Commerce and disinformation.
Disinformation isn't just for information warfare. Crunchbase observes that disinformation can hit businesses, too, harming brand reputation. This can occur in the context of stock shorting, short-squeezes, pump-and-dump scams, or even unfortunate "influencer" engagements.
Crunchbase, which of course is particularly concerned with start-ups and their exits, notes that exits like IPOs have become an occasion for reputational attack through what Facebook calls “coordinated inauthenticity,” the creation and marshalling of bogus accounts to astroturf an illusion of grassroots opinion. Their article recommends looking for early signs of “a coordinated effort of online users looking to shock the market,” of signs that “supporters of a competitor” are trying to “sow discord,” or, perhaps, that “fake profiles are building upon existing discontent in your user base.”

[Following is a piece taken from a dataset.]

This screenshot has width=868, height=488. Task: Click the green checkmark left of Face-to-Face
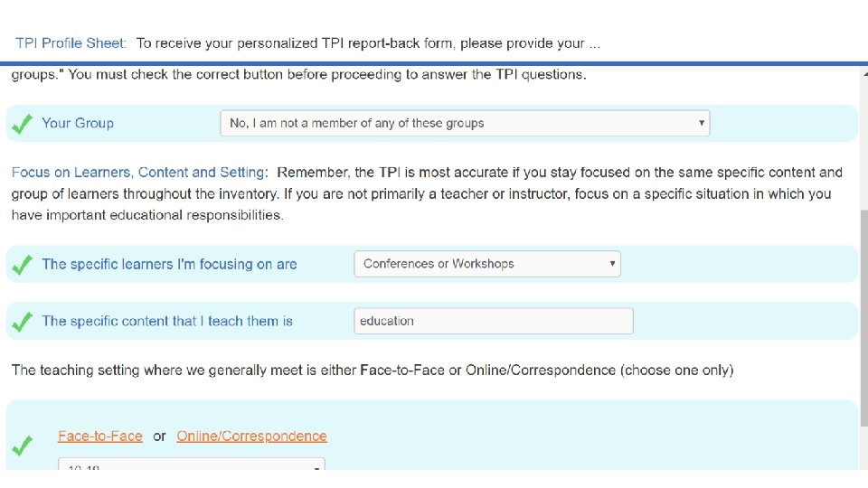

"From there, companies have a myriad of options when it comes to leveraging these insights. If conversations have yet to go viral, taking down and reporting fake accounts can be an option for brands. Companies can even compile the fake posts and address them directly in their messaging response. Similarly, brands might want to release preemptive campaigns focused on promoting accurate information or debunking false claims to get ahead of potentially damaging narratives. But regardless of how companies choose to respond, they need to be prepared to detect, track and trace disinformation in real time as the market adjusts to the impact of online conversations.
"Arming your teams with the data of where these conversations are happening online—and how they’re spreading—is the critical first step to understanding how to take action. With the information in hand, leadership teams can make better decisions in how to respond publicly, how to engage or not engage in the conversation online, or inform any public-facing executives as it relates to their reputation.
But there are other, more workaday forms of commercial disinformation at play, too. A report by the Safety Detectives describes how an exposed ElasticSearch database revealed how an organized campaign of bogus Amazon reviews is organized:
"The server contained a treasure trove of direct messages between Amazon vendors and customers willing to provide fake reviews in exchange for free products. In total, 13,124,962 of these records (or 7 GB of data) have been exposed in the breach, potentially implicating more than 200,000 people in unethical activities.
"While it is unclear who owns the database, the breach demonstrates the inner workings of a prevalent issue affecting the online retail industry."